Disney has broken out its financial results for direct-to-consumer and international activities for the first time as it prepares for the launch of its Disney+ streaming service.
DTC activities on their own – principally Hulu – turned in revenue of US$1.494 billion in 2018, up 22%, but operating losses also increased from US$96 million to US$469 million, according to an SEC filing from the studio.
Disney’s “equity in the loss of investees” within DTC and international amounted to negative US$580 million for the year, which the company said was due to higher losses at Hulu, partly offset by a favourable comparison with its loss at BAMTech International the previous year.
Disney said it would provide more information about Hulu after its expected consolidation of the US streaming service. Disney is upping its stake in Hulu from 30% to 60% as a result of its acquisition of Fox’s entertainment assets.
Revenues from DTC and international activities last year amounted to US$3.414 billion out of the US$$24.5 billion reported for media networks.

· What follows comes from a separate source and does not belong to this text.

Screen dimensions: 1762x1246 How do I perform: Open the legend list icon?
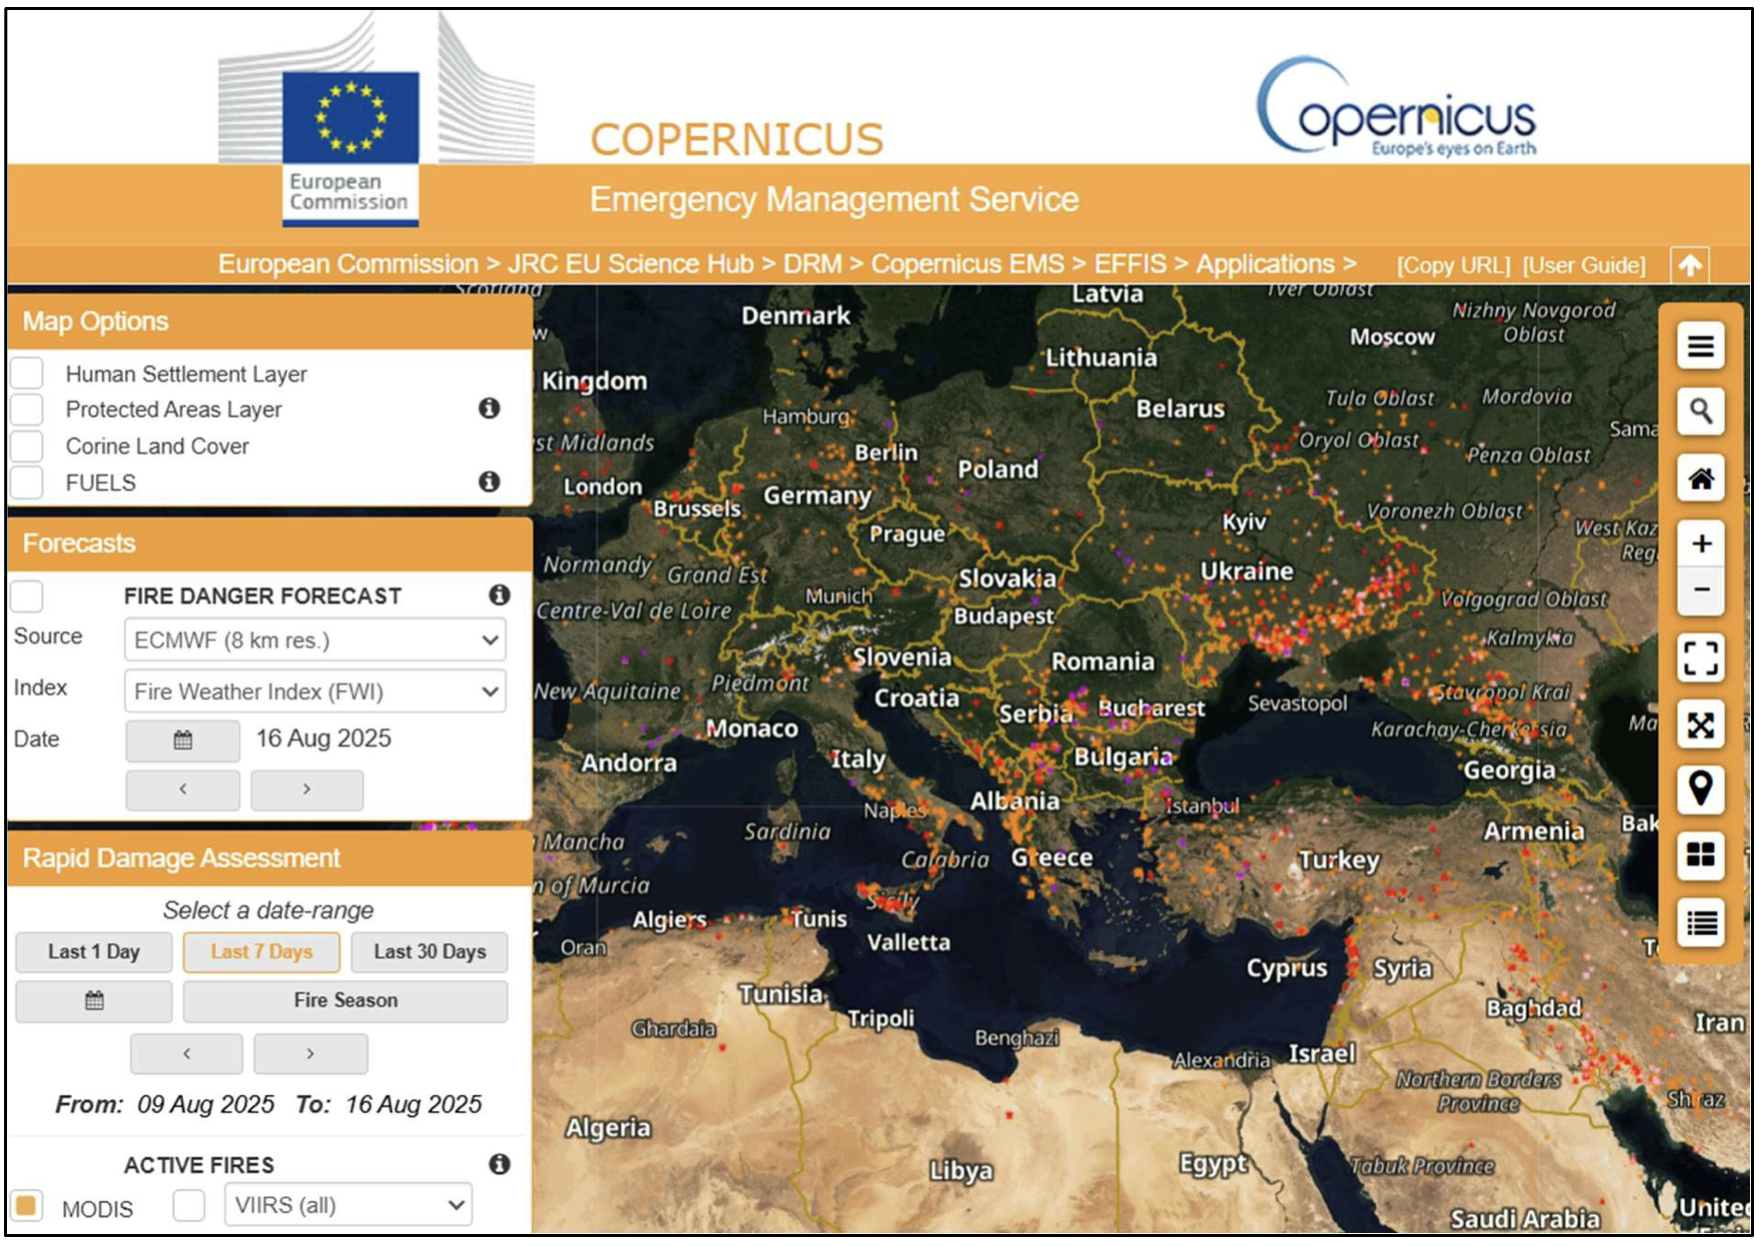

DTC and international activities – which currently means Disney’s investment in Hulu, ESPN’s international networks and Vice –posted an operating loss of US$738 million for the year, compared with a loss of US$284 million in 2017. Revenues for 2017 amounted to US$3.075 billion.
From Disney’s other activities in 2018, parks and resorts accounted for US$20.296 billion and studio entertainment turned in US$9.987 billion.
Disney DTC and international subscription revenues grew by 64% to US$731 million in 2018, while affiliate fees grew by only 3% to US$1.372 billion and advertising only by 1% to US$1.311 billion.